Alessandro Michele accende le luci sul “dietro le quinte” e abbatte una nuova barriera con il pubblico

La meta-moda dello show FW20 di Gucci Alessandro Michele accende le luci sul “dietro le quinte” e abbatte una nuova barriera con il pubblico

Soltanto tre settimane fa, Alessandro Michele aveva lasciato tutti a bocca aperta con lo show per la collezione menswear FW2020 di Gucci, facendo sfilare i modelli in un anfiteatro in stile elisabettiano dominato dall'oscillare di un gigante pendolo foucaultiano. Ma dopo aver più volte trasformato la passerella in un set, per lo show della collezione womenswear FW20 Michele ha deciso di fare il passo successivo: l’ha eliminata del tutto. Al suo posto, le modelle hanno “posato” su una pedana rotante, in un’atmosfera cupa di luci soffuse e sulle note del Boléro di Ravel. Un'enorme struttura di vetro che si è fatta palcoscenico di un esperimento più unico che raro: all'interno, infatti, è stato ricreato il backstage della sfilata stessa, dove gli stylist hanno vestito e preparato le modelle per lo show sotto gli occhi di tutti.

Ho sempre pensato alla sfilata come ad un accadimento magico capace di sprigionare incantesimi” scrive Michele in una lettera pubblicata su Instagram poche ore prima dello show. Introdotto dalle parole di Federico Fellini (“Il cinema era proprio questo: suggestione ipnotica, ritualistica […]”), lo show ha messo in scena un vero e proprio rituale di vestizione che ha celebrato “l’intelligenza collettiva che cura la gestazione con brivido che infuria”. Dalle prime immagini della diretta social, che inquadravano truccatori e modelle all'opera, fino al letterale passo in avanti fatto dagli stylist dopo l’uscita delle modelle dalla struttura di vetro.

Ho deciso quindi di alzare un velo su ciò che ama nascondersi. […] Che si costruisca un trono per quell’alveare scalcagnato e un po’ folle che ho scelto come casa. Perché quella è la casa che venero: il varco benedetto attraverso cui la bellezza esce dal guscio.

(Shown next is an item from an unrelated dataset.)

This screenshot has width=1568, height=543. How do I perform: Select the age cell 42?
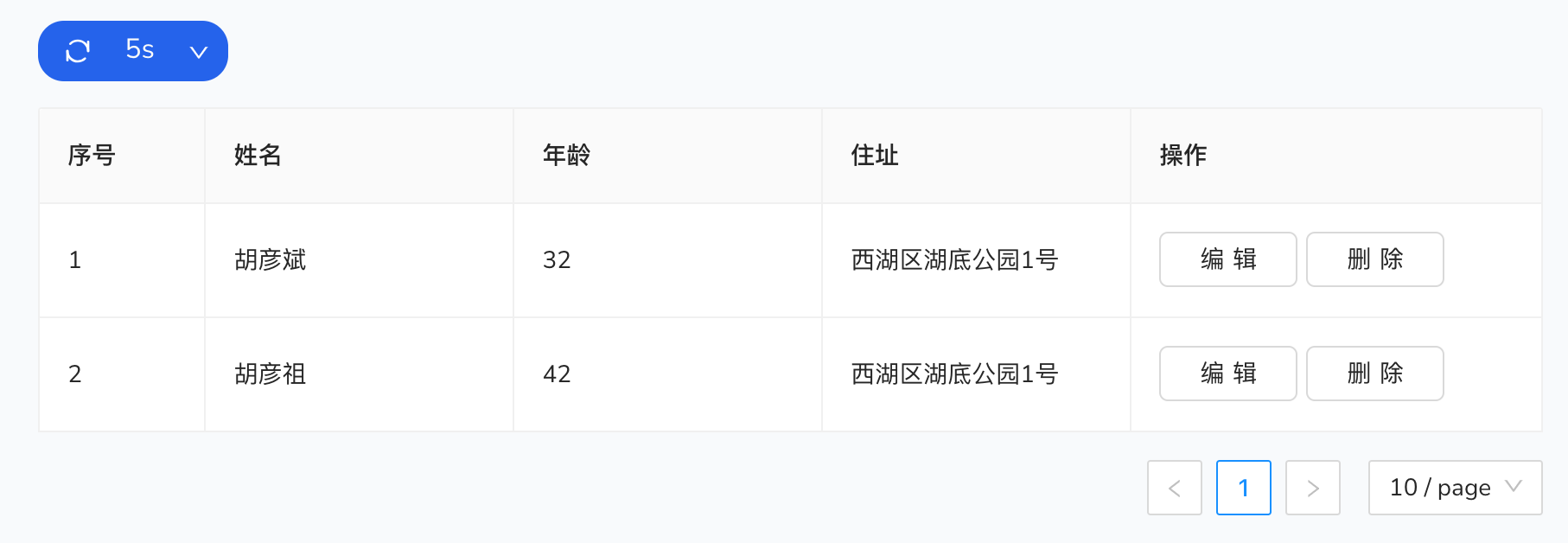(x=557, y=374)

Per Michele non c’è mai stata distinzione fra sacro e profano, fra Storia e Walt Disney. A questo progressivo abbattimento di ogni barriera, oggi aggiunge un nuovo tassello e mette sotto i riflettori tutti coloro che normalmente abitano il dietro le quinte. Ancora, fa entrare i suoi ospiti dal backstage, costringendoli a divincolarsi nella fiumana di gente al lavoro. L’immagine è potente: Florence Welch, Dakota Johnson, Achille Lauro e Boss Doms posano in mezzo a make-up artist, hair-stylist e modelli in preparazione. E nel mettere “la gente comune” al centro della narrazione, Michele e il suo team accendono direttamente le luci anche sul pubblico. Nel tentativo di superare il limite più estremo: l’annullamento della distanza che per anni ha reso il mondo della moda così affascinante, ma anche scoraggiante.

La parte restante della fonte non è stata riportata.